> **What to work on**: List every line in the entries below that contains the word "screenshot".

— BEGIN Material supplied —

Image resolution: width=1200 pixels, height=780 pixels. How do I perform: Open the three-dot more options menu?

— END Material supplied —
— BEGIN Material supplied —

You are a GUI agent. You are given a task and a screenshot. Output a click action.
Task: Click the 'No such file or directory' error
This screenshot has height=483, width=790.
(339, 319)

— END Material supplied —

> **Task response**:
You are a GUI agent. You are given a task and a screenshot. Output a click action.
This screenshot has height=483, width=790.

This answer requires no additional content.